ОТРЫВОК ИЗ ТЕКСТА:
********************
3. Альгацель
1. В связи с арабской религиозной философией мы упомянем еще об одном человеке, который, хотя и шел в одинаковом с ней направлении, однако, во многом своеобразно уклонялся от нее. Этот человек – Альгацель (Аль-Гаццали). Он родился в Гаццале (Gazzalah) в Хоросане и, рано прославившись своею огромной ученостью, был приглашен в Багдад на должность учителя философии. Однако скоро он потерял надежду обрести истину на пути, намеченном философами. Он отвернулся от них, оставил свою преподавательскую деятельность и удалился в Сирию, в уединение, чтобы вести здесь мистически-созерцательную жизнь суфия. Одиннадцать лет провел он в упражнениях суфиев и, по словам его сторонников, получил здесь откровения величайшей важности. Но, полагая, что приобретенные таким образом убеждения необходимо сообщить другим и содействовать этим распространению истины и искоренению заблуждения, он покинул по прошествии одиннадцати лет место своих уединенных созерцаний и выступал снова в качестве учителя в различных местах. Однако в конце своей жизни он опять вернулся к одиночеству и умер в Тусе (Tus) в 1111 году.
2. В то время, когда Альгацель проводил жизнь суфия, он написал три своих известнейших сочинения. Первое из них – «Makacid al falásifa (Стремления философов)». В нем он излагает по Авиценне систему арабских аристотеликов во всем ее объеме[11]. Затем ему принадлежит сочинение «Tehafot alfalâsifa (Destructio philoseyjhorum)», в котором он подверг уничтожающей критике всю изложенную в «Makacid» систему. Затем следует «Восстановление религиозных наук», здесь он дает положительное изложение своего собственного учения; но это произведение до сих пор еще не издано, а какой известностью пользовалось оно в свое время, видно из общепринятого тогда мнения, что если бы весь ислам погиб, то его можно бы было восстановить по основам этого труда. Сюда относится, наконец, сочинение, переведенное Гаммер-Пургшталлем – «О, дитя!», мистического содержания[12].
3. Альгацель, как и мотекаллемины, стоит в оппозиции к философии. У него, как и у них, руководящим принципом являются интересы религии. Доктрины «философов» противоречат религии, следовательно, они ложны; их можно и должно отвергать, против них можно и должно бороться. Но есть еще и нечто другое, восстановляющее его против философии. Философия, со своим логическим методом доказательств, не может, по его мнению, ввести нас во внутреннюю сущность истины. Она открывает нам лишь очень узкий круг истин, но даже и здесь отнюдь не дает твердой достоверности. Должен существовать более высокий источник познания, если только человеческому духу дано обрести полную истину. Непосредственное озарение духа Богом – вот этот более высокий источник познания. Непосредственный духовный опыт, непосредственное мистическое созерцание одни могут дать нам совершенную истину, и притом с полнотою достоверности. Мистический путь, а не философия с ее ненадежными и узкоограниченными доказательствами, ведет нас к совершенной истине.
********************
РАЗДЕЛ ДАННЫХ:

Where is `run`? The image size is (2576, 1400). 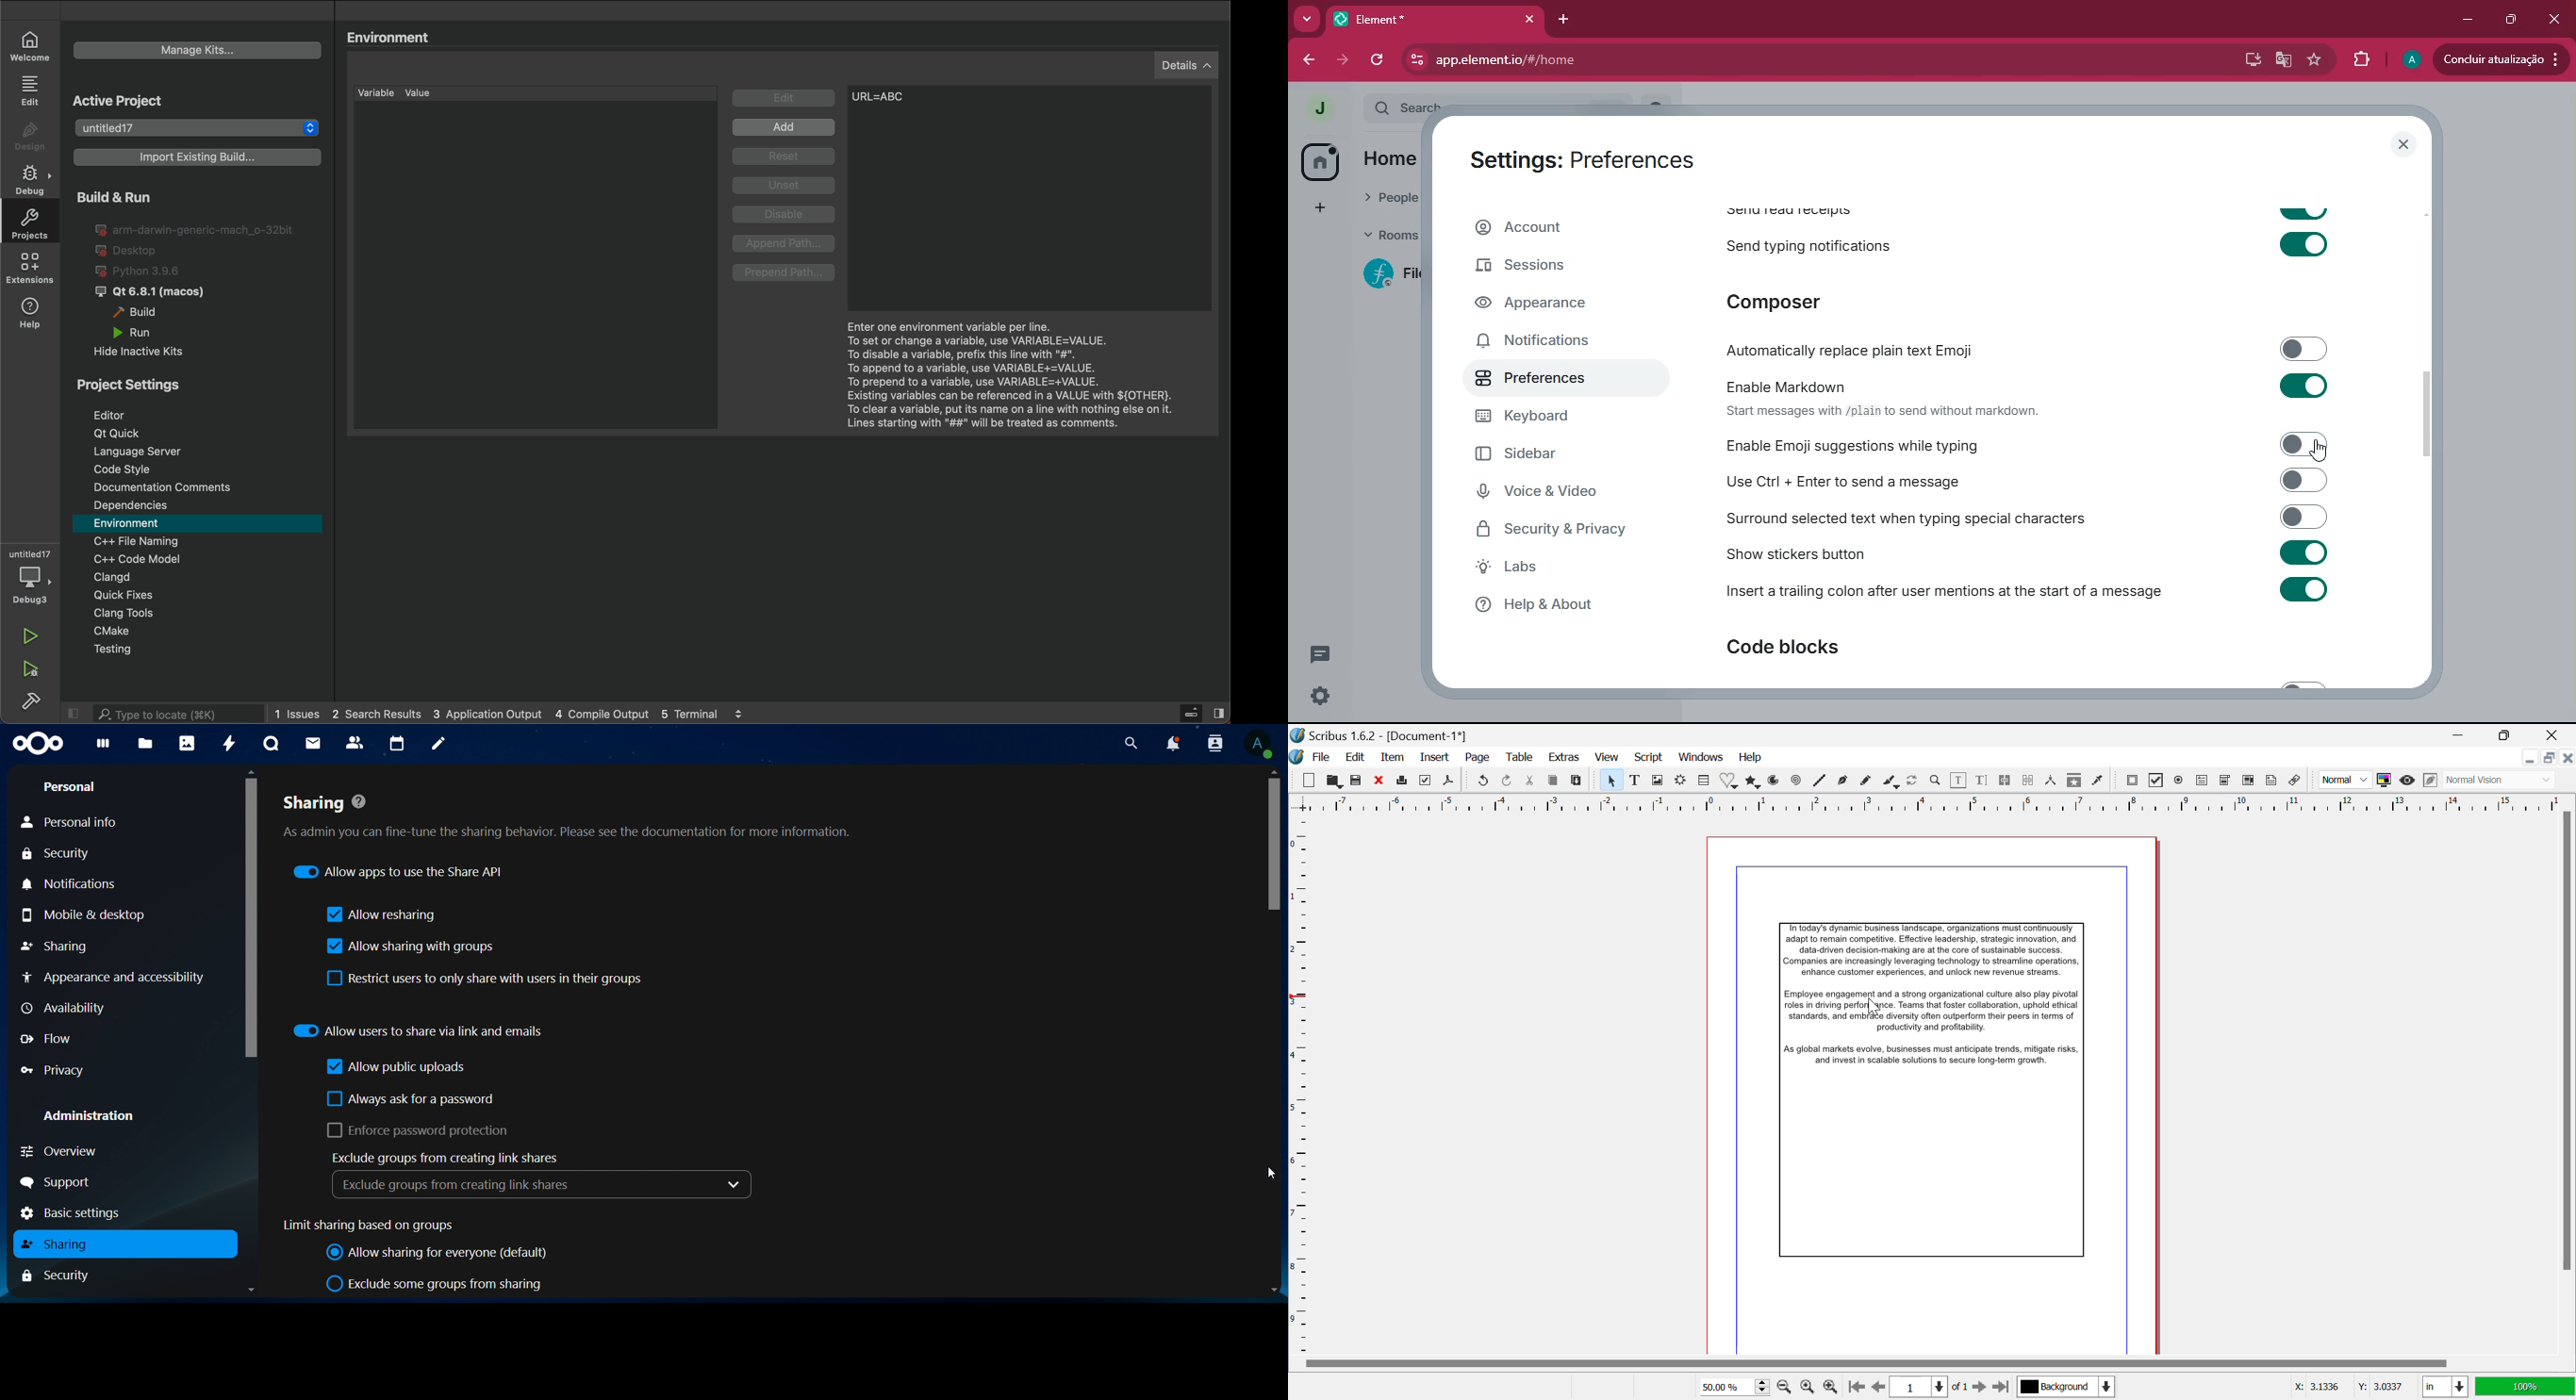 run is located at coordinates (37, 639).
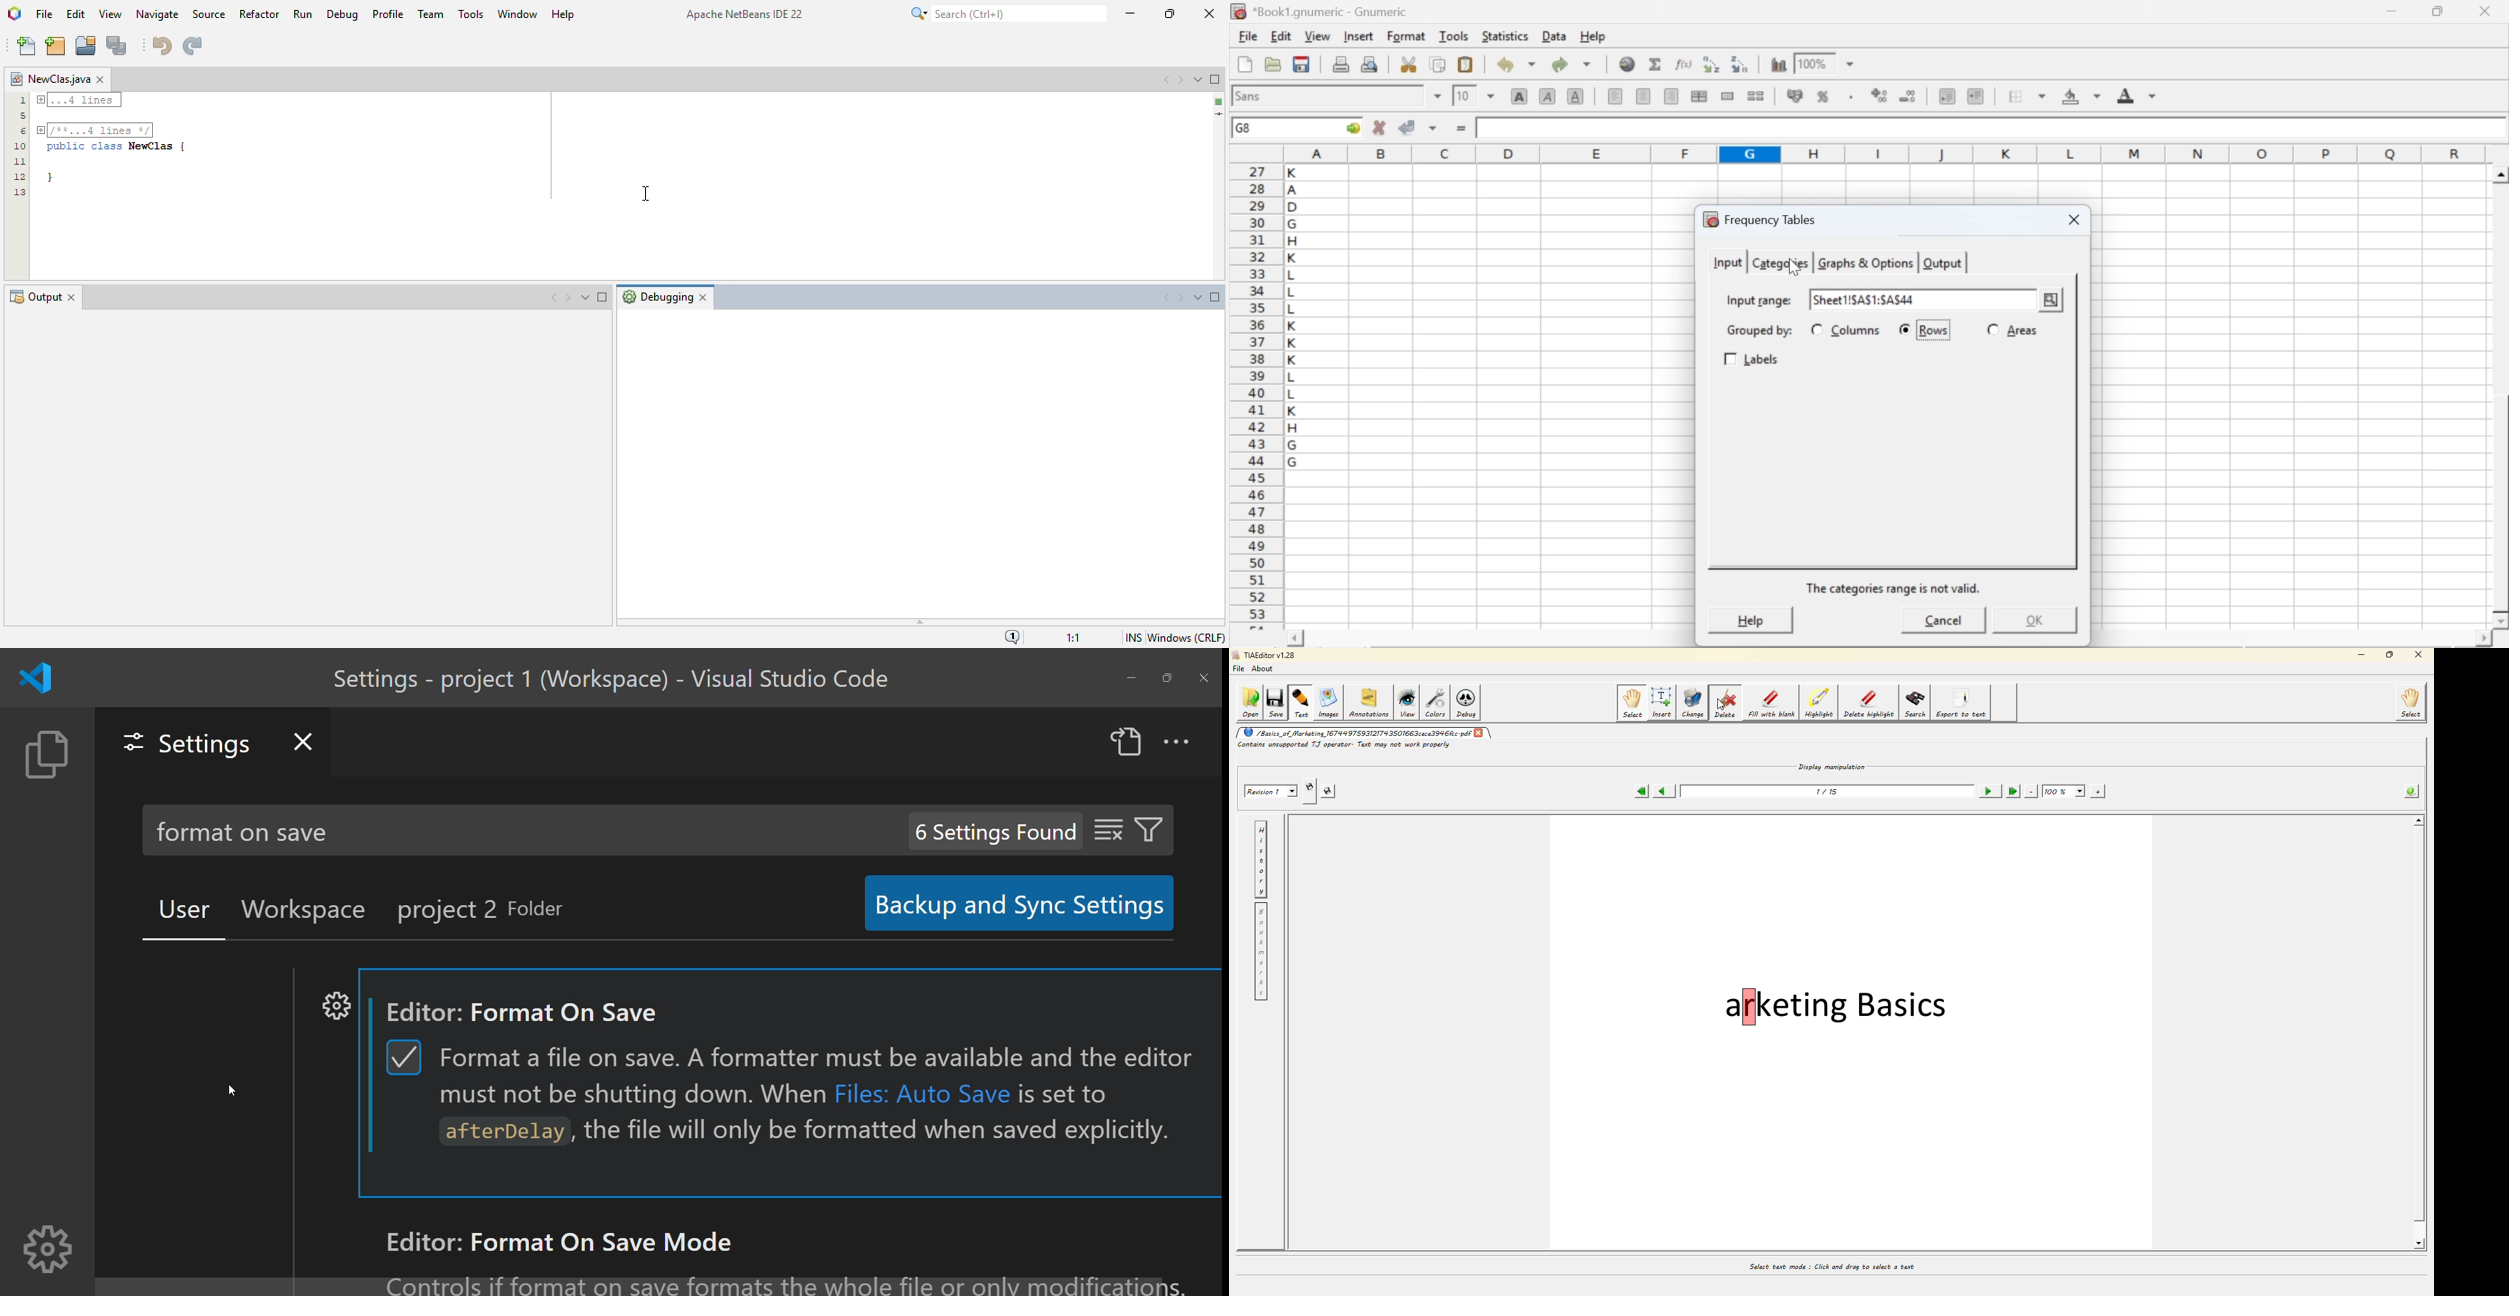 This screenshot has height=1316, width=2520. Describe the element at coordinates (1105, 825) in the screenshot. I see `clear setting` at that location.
********************
ЗАДАНИЕ: Продолжите отрывок об Альгацеле, начав сразу после его последнего предложения.

ОТВЕТ:
4. С этой двоякой точки зрения – религии и мистики – борется Альгацель против философии в своем сочинении «Destructio philosophorum». Он оспаривает и опровергает их учение о вечности мира и защищает творение из ничего; в противоположность философам, он отстаивает реальность и различие божественных атрибутов в божественной субстанции, всеобщность божественного познания, воскресение тел и возможность для Бога творить чудеса. Если бы мы захотели проследить здесь детали, то это завело бы нас слишком далеко; отметим только, что Альгацель полемизирует с философами с большим остроумием и подвергает их основные положения обстоятельной и часто поистине уничтожающей критике[13].
5. Но это – только отрицательная сторона учения Альгацеля; положительная выступает в его мистике. Кто хочет достичь мистического познания, говорит он, тот должен удалиться от развлекающих волнений чувственности, убить мечом воздержания свои похоти и волю свою всецело направить к Богу. Тогда откроется его внутреннему оку истинный мир вещей, созерцая который в восхищении, он будет опьянен полнотою познания, ставшего для него доступным. Что созерцает душа в этом экстазе – это не может быть выражено ни понятиями, ни словами. Желание выразить невыразимое было бы святотатством. На высшей ступени экстаза душа всецело растворяется в Боге и исчезает в океане божественного существа.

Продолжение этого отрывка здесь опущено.